It’s dark, because the office is one of the only rooms in the mansion with no windows. Therefore it’s the most secure if it were to fall under attack.
But it’s not filled with cigar smoke or that clove spice I sometimes smell in my nightmares. I suppose there are some habits Giovanni chose not to pick up.
“Lupo,” I whisper.
I need to get ahold of him before that guy comes in, before Romero catches up to us. Hopefully we’ll both be escorted back to the room without anyone getting hurt. And without involving Giovanni.
I raise my voice to a hushed demand. “Lupo, come here right now. Please.”
The door swings open behind me, sunlight bouncing off the glossy wood and spilling onto the rug in the office. Romero looks rumpled from the short run and pissed off. So much for getting on his good side.
“I’ll find him,” I say, praying he lets me handle this. Lupo has already been grumpy dealing with the walks. He’ll be even more defensive after getting cornered in here.
Romero reaches for me. “I’m putting you back in the room. Then I’ll deal with the mutt.”
Shit, this is what I was afraid of. I back up. “Wait. No.”
His eyes flash. “I have authorization to keep you in that room with force. Don’t make me use it.”
I shiver because I don’t want to imagine Giovanni giving that order. But it’s not like the locked door or the armed guard outside are particularly subtle. I’m his prisoner.
“Please,” I whisper. “I’ll get Lupo. We won’t cause trouble. Don’t tell Giovanni what happened.”
A drop of orange-yellow pierces the darkness. Giovanni is sitting in an armchair, large body reclined, one ankle slung over his leg, a lighter in his hand. The flame dances from the silver cylinder, casting eerie shadows on his face. “What shouldn’t he tell me about?”
My pulse pounds in my ears. “God, you could give a girl a heart attack.”
“I’m sorry,” Romero says, his voice clipped. “The dog got out.”
“And the girl?” Giovanni says, his voice low and liquid.
I plant a hand on my hip. “The girl is grown up. And she got out too.”
A smile in the dark, the flash of white teeth. The Cheshire cat’s smile. “Careless,” he says.
Romero swears under his breath. “It won’t happen again.”
“Leave.”
“But—”
“Now.”
Romero’s embarrassment and anger bubbles in the air behind me, and I know I’ll have to deal with him later. For now I have to deal with the man in front of me. As my eyes adjust to the dark, I see a small and trembling figure in the corner, behind an antique globe. Footsteps recede as Romero follows orders.
“I’ll just get Lupo and go.” Whatever courage I felt when I corrected Giovanni left with Romero. Now I’m alone in a room—in the room—and all I want is to leave.
“Wait.” The word is soft but clearly a command.
I wait.
He stands, still holding the lighter up. One step closer. Without thinking it through, I take a step back. We move that way, one forward, one back, until the wall stops me. This was a bad idea. Everything about this is bad, from the fact that I just moved into the shadows to the way he’s looking at me. Hungry. Starving, like he needs to devour me just to survive.

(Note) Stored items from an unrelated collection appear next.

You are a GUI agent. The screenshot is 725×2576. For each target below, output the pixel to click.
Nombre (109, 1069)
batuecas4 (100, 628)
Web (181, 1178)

“Giovanni,” I whisper. “Let me get Lupo. We’ll leave you alone.”
His dark gaze flicks down to where my camisole doesn’t cover enough of my breasts, the orange-yellow light warming my curves. “Careless,” he says again. “What had Romero so distracted?”
The way he says it, he knows. He may not know that I was teasing Romero deliberately, trying to soften him up so he’d help me. But he knows exactly what Romero was looking at when Lupo escaped.
They’re a distraction, but I need a different kind of distraction right now. “What did Romero do wrong that you assigned him to dog walking?”
“It’s more what he didn’t do.”
I can’t forget how quickly Romero spoke out against Giovanni. It’s something I might be able to use to my advantage, but it’s also dangerous for Giovanni. I suspect he knows that. It’s a little hard for Romero to plan a coup if he never leaves the mansion. “Friends close and enemies closer, is that it?”
He makes an approving sound. “You understand the life.”
Anger flashes inside me. “I understand it, but I don’t want it. You have no right to force it on me.”
“That’s just it, bella. Force gives me the right to do anything I want.”
Fear quickens my heartbeat—fear and something else. Something like anticipation. It must be muscle memory, except the muscle in question is my heart. It remembers that it loves him, even if it shouldn’t. That’s the only explanation for how I can still want a man who holds me against my will.
A flick of his thumb and the lighter shuts off, plunging us into darkness. The door is still open, drawing a prism of saturated light, but backed into the wall, it’s completely black.
“It gives me the right to keep you here,” he says, his breath soft against my forehead. Then his hands are closing around my wrists, lifting them above my head.